This past weekend I had a chance to present some of the findings of my book, Good Behavior and Audacity to an audience of friends and arts educators. My ever-generous friend from the Music Center Education Division, Susan Cambique Tracey (featured in an earlier post), and her husband Paul sponsor about four salons each year devoted to the arts and arts education, and they invited me to do one. It was wonderful fun. Susan says the salons are their way of giving back, showing gratitude for their life in arts education, and I felt that gratitude glowing around me all afternoon. The session was documented in film so I’m excited that I will be able to share bits of it in upcoming posts.
I started the program with a visual exploration of these four woodcuts picturing Elizabethan classrooms. The first two are dated 1573, the very year that William Shakespeare turned nine, so looking at them you may imagine him as one of the boys pictured.
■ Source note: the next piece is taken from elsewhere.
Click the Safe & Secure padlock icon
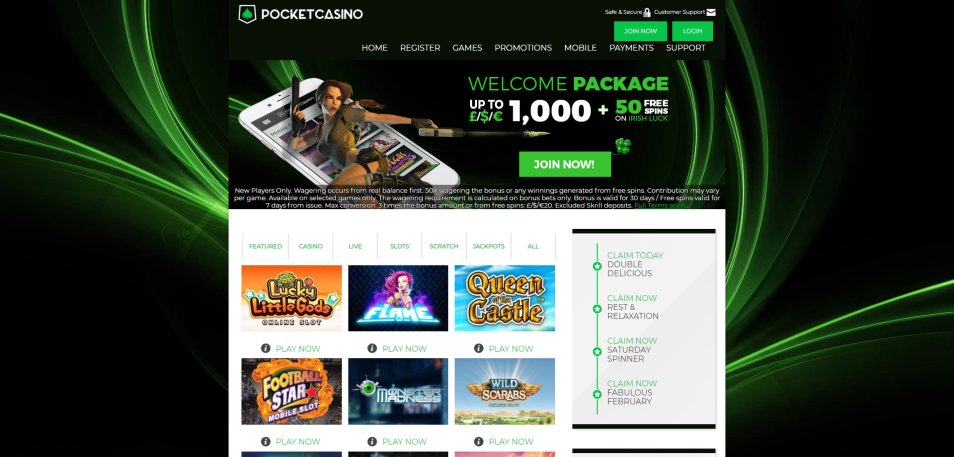This screenshot has height=457, width=954. tap(647, 12)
One result of the Humanist movement in early 16th century England was a robust interest in pedagogy, with many books written on the subject. One of the most famous of those teacher/authors was Richard Mulcaster, who just happened to train Thomas Jenkins and John Cotham, two of Shakespeare’s teachers at Stratford’s Latin grammar school. Reading his two books, Positions and Elementarie, was one of the igniting revelations that got me going on my own book, because of Mulcaster’s use of the arts in his daily instruction. The title of my book is actually taken from a quote by a 17th century jurist who had been a student at the Merchant Taylors’ School while Mulcaster was the headmaster. He credited Mulcaster with offering daily instruction in both vocal and instrumental music, accompanied by dance, and with using theatre to teach “good behavior and audacity.” Mulcaster also included drawing as one of the essential teachings for young children, so all of the arts were present in his school.
So now, my readers, I would like to engage you in the same visual exploration and see if we can draw some conclusions about Elizabethan classrooms.
Examine the four woodcuts closely and look for similarities and differences.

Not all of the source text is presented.